На первый непосвященный взгляд, странный спор. Рота — она и в Африке рота. Ан нет. И вот как объясняет эту метаморфозу сам Рыков.
«Сейчас, с годами, думаешь: ну какая разница, разведрота, не разведрота. Но тогда мы были молодыми. Да еще на войне. И командир разведроты — это фигура, что-то типа Рэмбо на территории Кандагарской губернии. Если солдат-разведчик с наглым взглядом есть уже нечто крутое, то о его командире и говорить не приходится. И вот это место, которое должен был занять Леша Баландин, занял я.

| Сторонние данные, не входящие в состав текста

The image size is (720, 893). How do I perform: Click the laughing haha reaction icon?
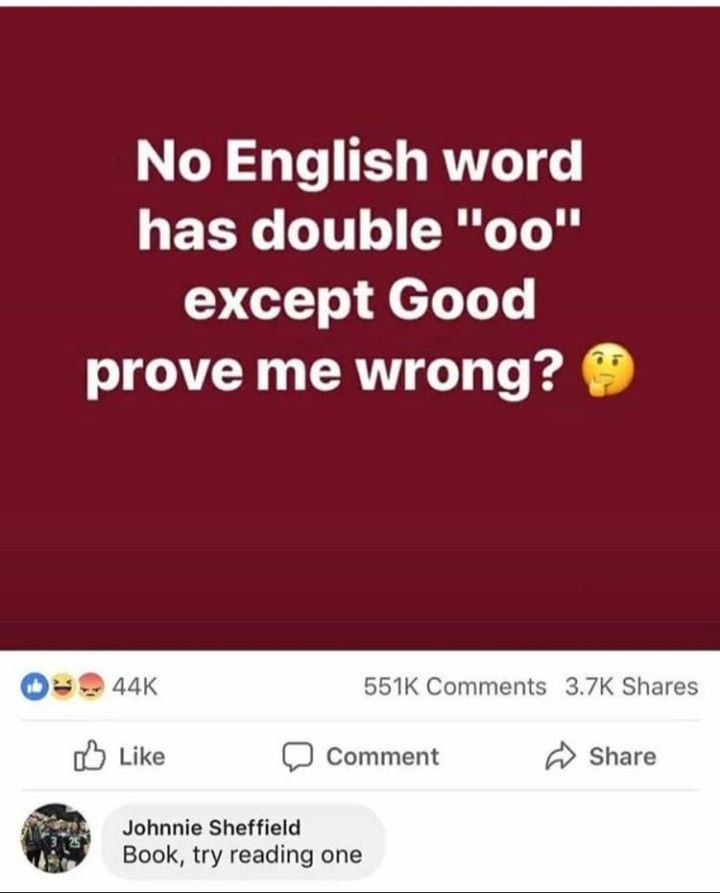pos(63,686)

Потом часто ставил себя на место Алексея. Не дай Бог. Точно пошел бы к начальнику разведки, а то и к комбригу. Стучал бы в полосатую грудь кулаком и требовал, мол, я весь такой заслуженный, кровь проливший за Родину, наград у меня немерено, а тут какого-то дурака из Союза прислали.
Леша оказался мудрее меня. Он никуда не ходил. В грудь кулаком не бил. Понимаю, в душе ему было горько, но этого он никогда не показывал. Баландин как делал, так и продолжал делать свое дело. Кстати, делал он его всегда неторопливо, спокойно, я бы сказал, даже как-то лениво, без излишнего служебного рвения. Помните, как в той старой пословице: „От службы не бегал, но и на службу не напрашивался“. Так вот, это про Леху.

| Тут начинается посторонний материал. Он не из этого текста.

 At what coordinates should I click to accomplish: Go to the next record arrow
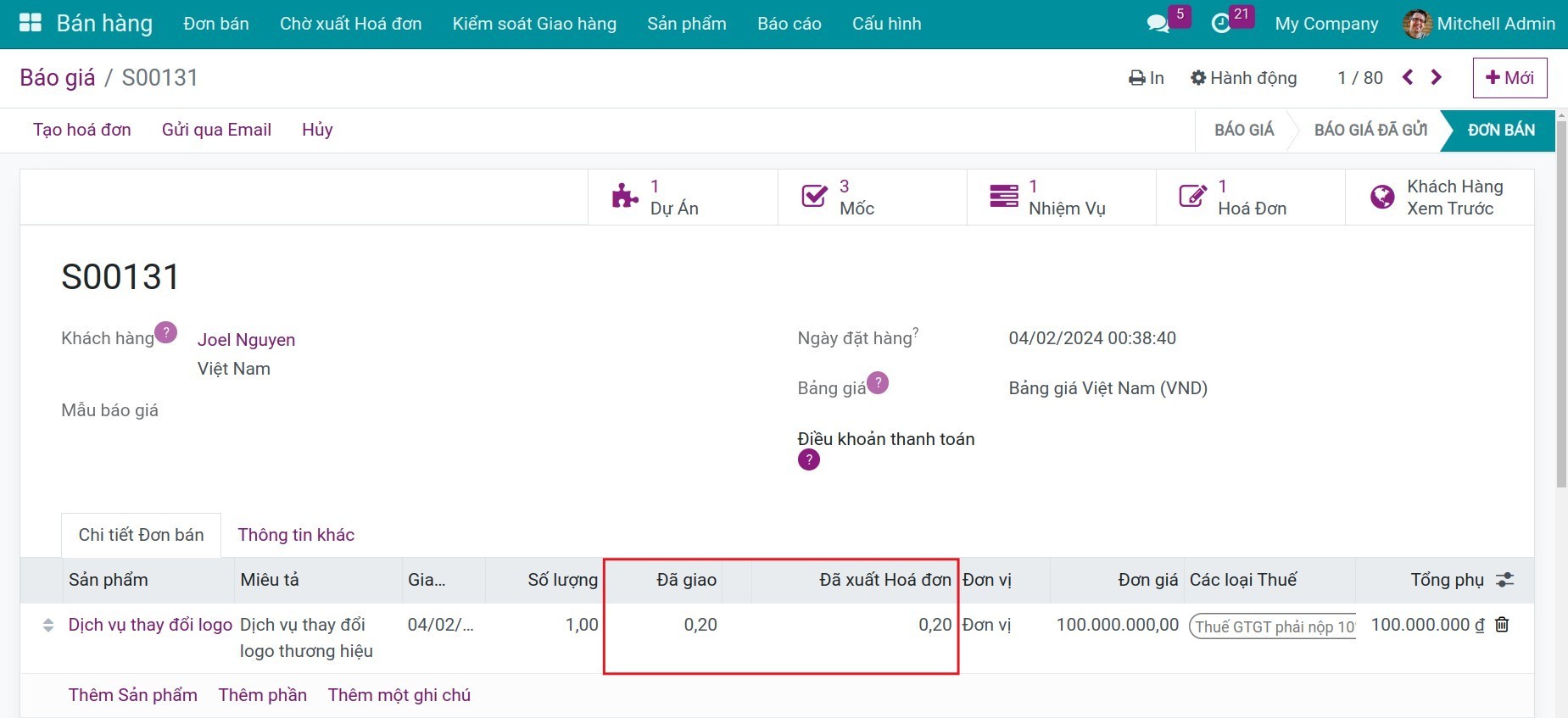tap(1436, 77)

На войне излишнее рвение чревато. Был у нас в бригаде один ротный, который, как в сорок первом, солдат чуть ли не в атаку под душманские пули поднимал. Так вот, Алексей никогда не геройствовал. Солдат берег. Что характерно: на солдат никогда не орал. Не слышал я от него нашего извечного военного: „Эй, боец! Иди сюда!“ Он командовал, как говорил, как дышал.
Думаю, и потом в „Вымпеле“ он был таким же. Если хотите, это его, баландинский, стиль руководства».

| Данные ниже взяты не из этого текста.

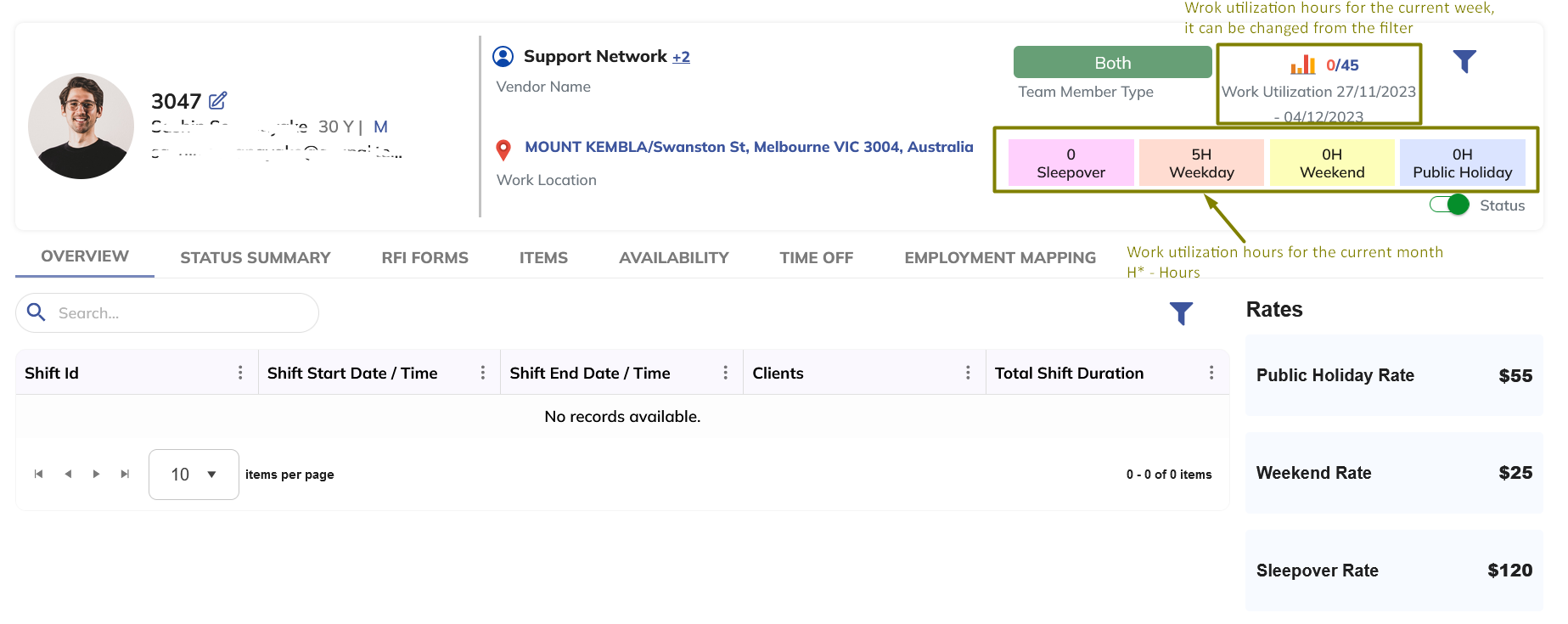Expand items per page dropdown

pos(194,475)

* * *…Закончил первую свою войну комвзвода разведки Алексей Баландин 25 декабря 1986 года. Известно даже время, помните, помечено в дневнике — 19:30. Ранение в руку: повреждено сухожилие, затронут нерв, разорвана мышца. Его привезли в Ташкент, оттуда в Самару, в госпиталь Приволжского военного округа. Сделали три операции. Предлагали уволиться из армии по ранению. Только куда ж ему без армии.
Здесь, в госпитале в Самаре, Алексей Баландин встретил свою любовь, медицинскую сестру Машу.
Рассказывает Мария Баландина:
«Я работала в 358‑м самарском окружном госпитале медсестрой. Из Афганиста к нам шли борты. Порою по 80 человек встречали. Мы выезжали к самолету, принимали раненых: этот легкий, тот тяжелый… Кому перевязку, кому капельницу…
Алексей был ранен в руку. Я встречала этот борт, помню, как он вышел, рука перевязана.
Работала в травматологии, у нас тяжелые больные. Палаты все заняты, раненые в коридоре лежали. И одна дежурная медсестра на отделение.
Мы тогда, случалось, сутками работали, иногда не выходя из госпиталя.
Алексей, хоть и был офицером, старшим лейтенантом, почему-то попал в 13‑ю солдатскую палату. Он же, как человек скромный, не возмущался — положили, и лежит, не возражает. А я, помнится, на дежурстве его историю болезни, листаю и думаю: „Странно, а чего это у нас офицер с бойцами лежит?“
Подсказала начальнику отделения. Перевели его в другую палату.
Он перенес несколько операций, осложнение было. Но ничего, выкарабкались.
А однажды как-то стала замечать, что в мое дежурство бойцы ведут себя потише: слушаются, не куролесят, в одиннадцать часов — отбой. Другие медсестры на пятиминутке жалуются, а у меня начальник отделения спрашивает: „Как дела, Маша?“. „Нормально“, — отвечаю. Только потом поняла, что это Алексей помогает мне поддерживать дисциплину в отделении.